Charles si alzò, sentiva di non poter restare fermo, aveva bisogno di muoversi per non farsi travolgere.

"Marko era un uomo estremamente paranoico ma anche molto pratico. Non appena si trasferì in questa casa fece preparare le valige e ci portò in Europa per almeno tre mesi. Fummo ospiti di moltissime università, nelle quali Marko teneva lezioni, conferenze o semplici consulenze. Quando tornammo era tutto cambiato."

Charles fece un'altra pausa, aveva bisogno di tempo per riportare alla memoria quei ricordi.

"Durante la nostra assenza Marko aveva licenziato tutto il personale … sì, Erik" disse con un sogghigno, notando che l'amico aveva alzato un sopracciglio "Credevi davvero che mia madre fosse la classica casalinga? Avevamo un cuoco, un maggiordomo, una cameriera e un giardiniere e, quando era ancora vivo mio nonno, perfino un guardiacaccia. Marko li aveva mandati via tutti e al loro posto aveva assunto gente di fiducia. Non fu l'unico cambiamento, aveva fatto costruire i rifugi antiatomici sotto la villa e installato un'enorme cassaforte: costrinse mia madre a chiudere tutti i conti bancari che possedeva e a portare a casa tutto ciò che contenevano. La stanza che ora ospita Cerebro a quel tempo era piena di banconote, lingotti d'oro, gioielli. Quando anche Marko morì, suo figlio Cain prese la sua parte di eredità e se ne andò, io e Raven depositammo tutto ciò che era rimasto in una banca e ci trasferimmo."

"Credi che i documenti che cerchiamo fossero in quella cassaforte?" chiese Erik.

"Non c'erano documenti" disse Raven "Lo ricordo bene."

"Infatti, non erano lì, non erano nemmeno nella cassaforte dello studio."

"Potrebbe averli lasciati da qualche altra parte?" chiese Jean "Non qui."

"No. Marko non lo avrebbe mai fatto, non si fidava di nessuno. Io credo … credo che siano qui, ma non nella villa."

Charles si avvicinò alla finestra e guardò fuori.
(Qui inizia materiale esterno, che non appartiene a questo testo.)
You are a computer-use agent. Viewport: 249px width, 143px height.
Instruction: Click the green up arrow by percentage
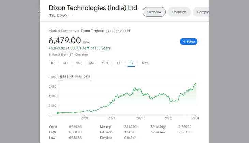coord(88,48)
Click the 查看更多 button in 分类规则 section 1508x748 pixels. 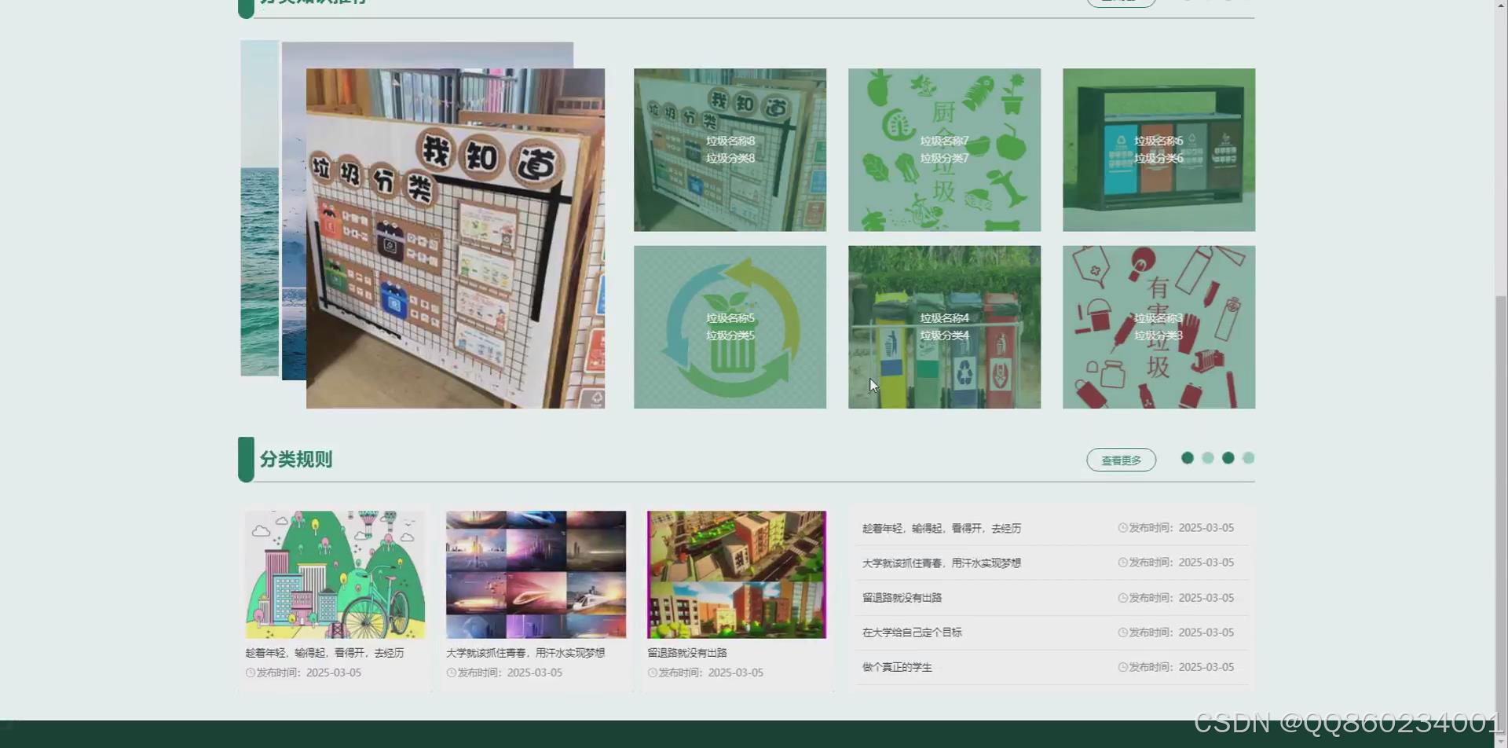point(1121,460)
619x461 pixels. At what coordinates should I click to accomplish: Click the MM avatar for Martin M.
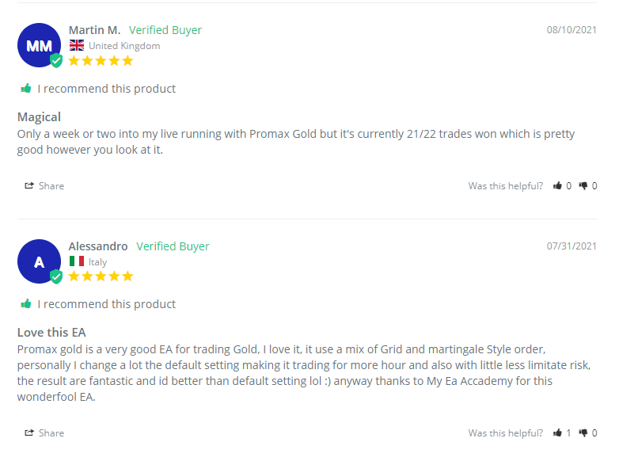[39, 46]
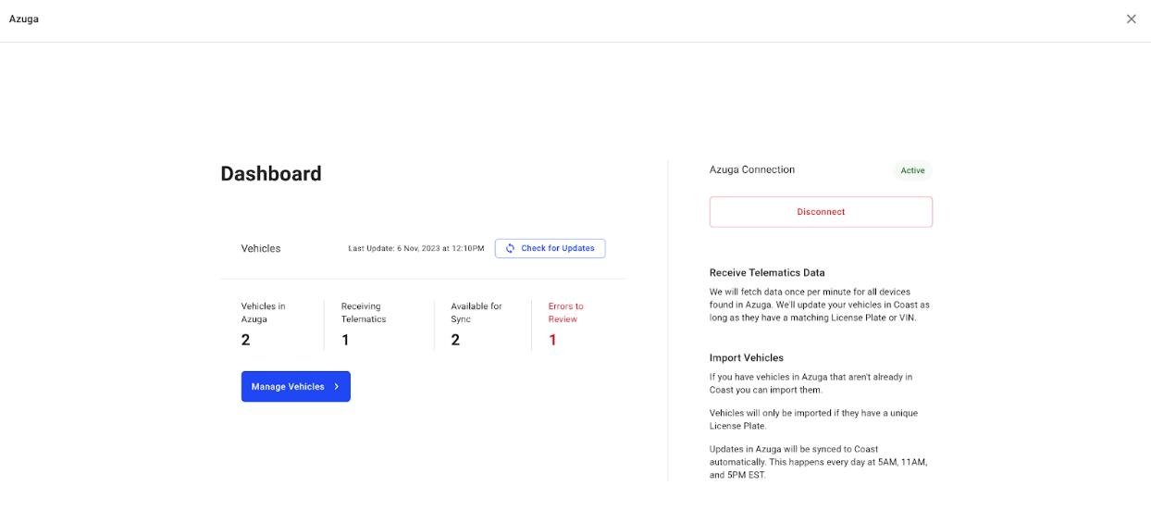Image resolution: width=1151 pixels, height=511 pixels.
Task: Click the Active status badge
Action: 913,170
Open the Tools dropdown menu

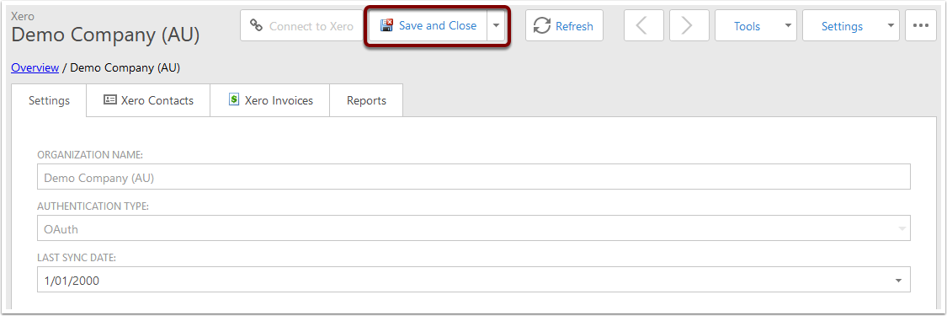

"Quando tornammo io e mia madre notammo che Marko aveva fatto ristrutturare la vecchia casa del giardiniere. Brown, il giardiniere che era stato assunto da mio nonno, aveva questa piccola casetta che usava come magazzino. Era lì da molti anni ed era evidente che avesse bisogno di manutenzione, quando tornammo era come nuova."

Charles guardò Erik.

"Credo che, oltre ai rifugi qui sotto, abbia creato una camera blindata anche sotto la casetta in giardino. Andando lì sopra riusciresti a scoprire se sotto terra c'è qualcosa?"
"Se si tratta di una camera blindata in metallo sì, potrei trovarla facilmente" rispose Erik.

"Molto bene" disse Charles, avviandosi verso la porta "Andiamo."
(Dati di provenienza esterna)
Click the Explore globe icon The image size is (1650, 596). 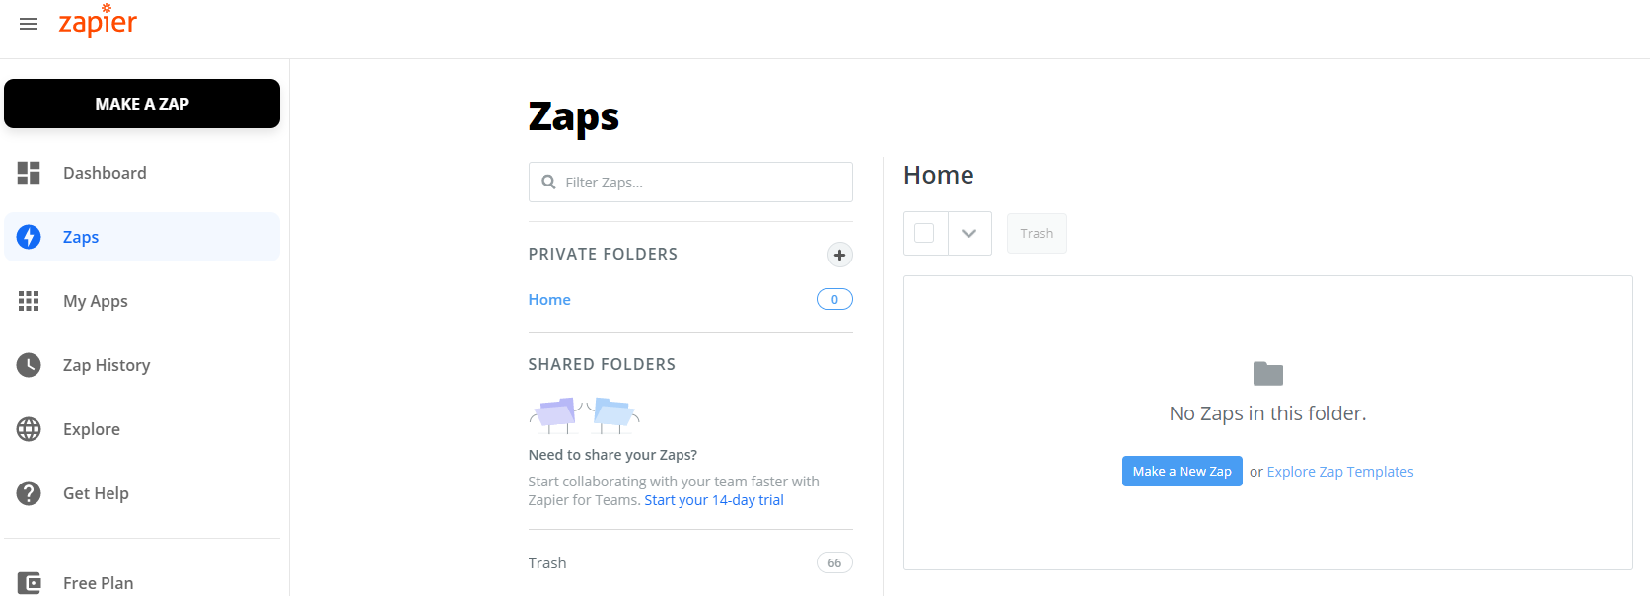click(x=29, y=429)

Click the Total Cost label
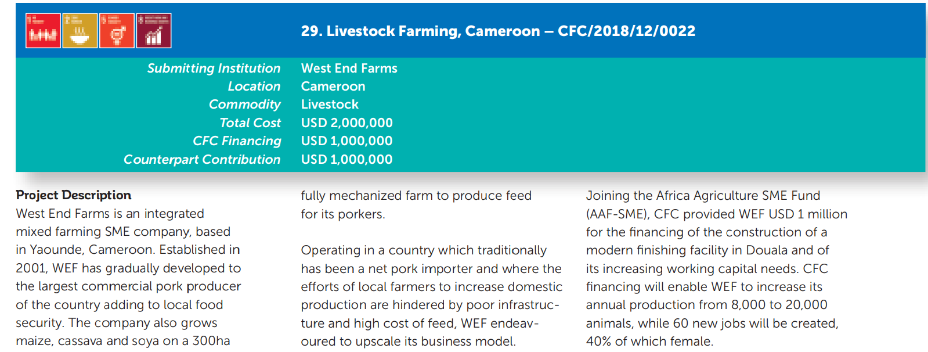point(250,123)
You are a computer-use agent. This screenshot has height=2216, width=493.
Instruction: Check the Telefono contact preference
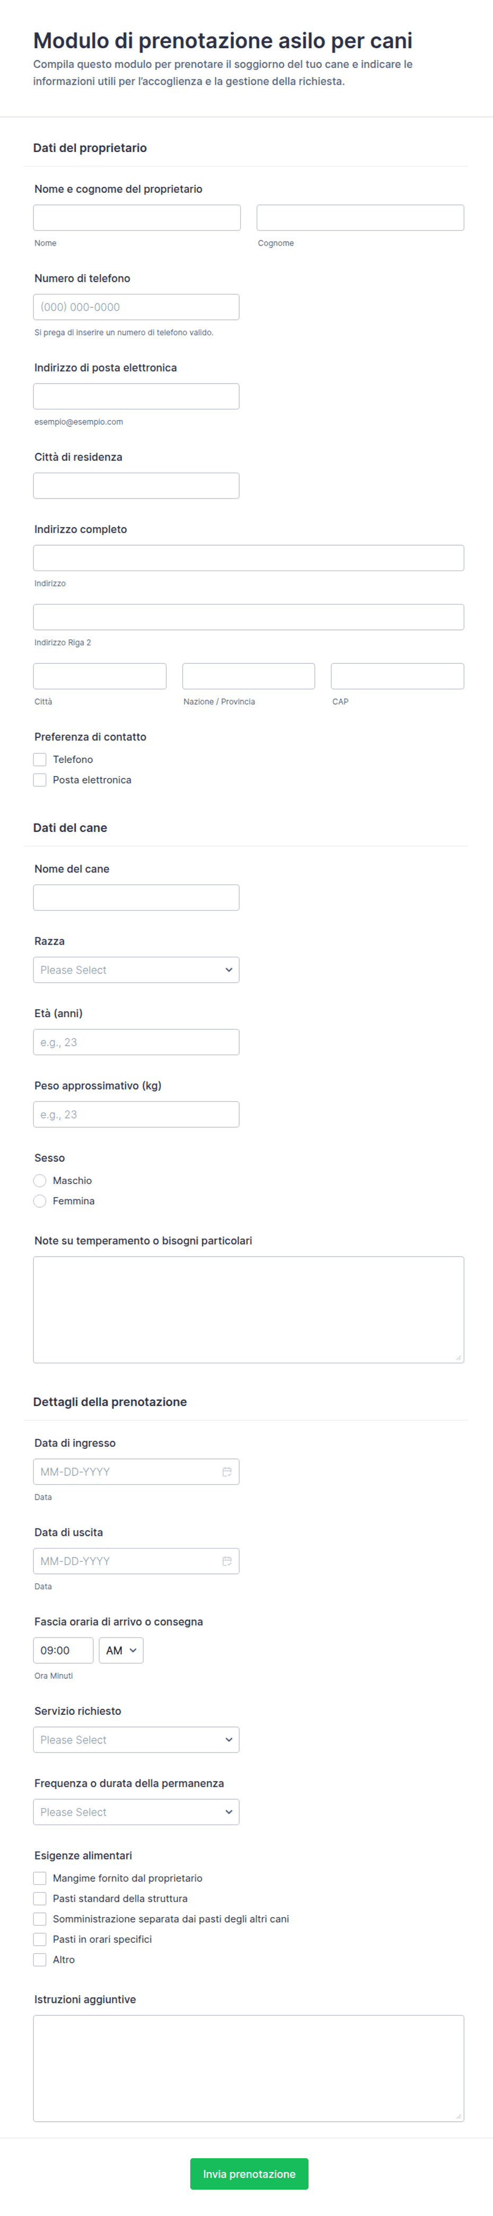(x=40, y=760)
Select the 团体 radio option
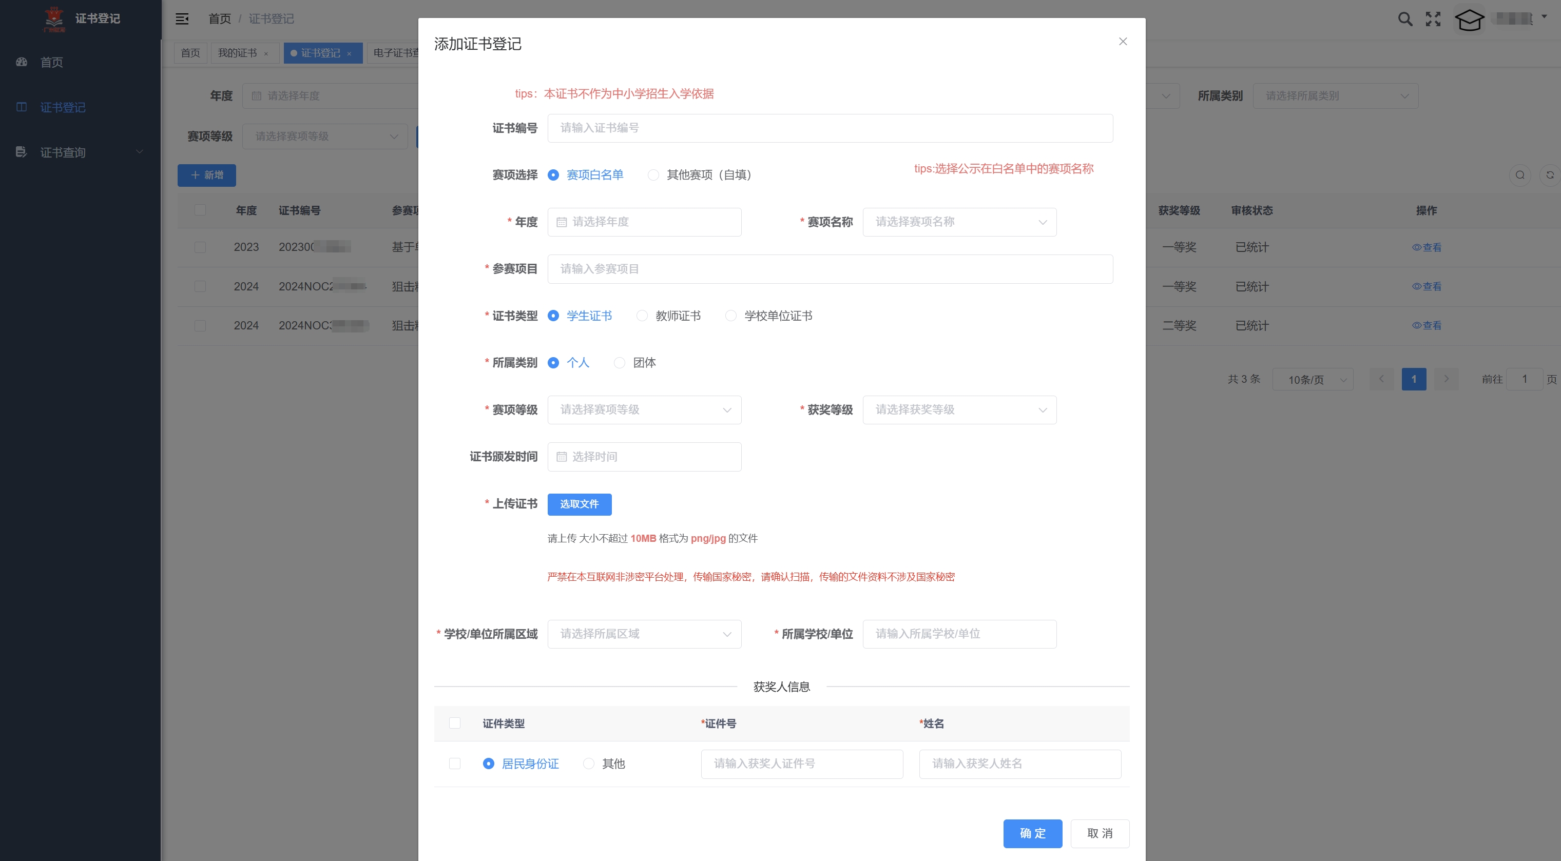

Charles era pallidissimo, faceva fatica a camminare, Raven gli era accanto ma nonostante questo sembrava arrancare sotto il peso di anni di ricordi sotterrati i quali, tornati alla luce, lo avevano travolto come una valanga.

Con lui c'erano Raven, Erik, Jean e Hank, che li aveva raggiunti per dare una mano in caso avessero trovato qualcosa. Ci volle un po' di tempo, ma finalmente arrivarono alla baracca. Se negli anni cinquanta era appena stata sistemata, ora appariva vecchia e rovinata.

"Forse avrebbe bisogno di un restauro" disse Charles, sorridendo debolmente "Entriamo."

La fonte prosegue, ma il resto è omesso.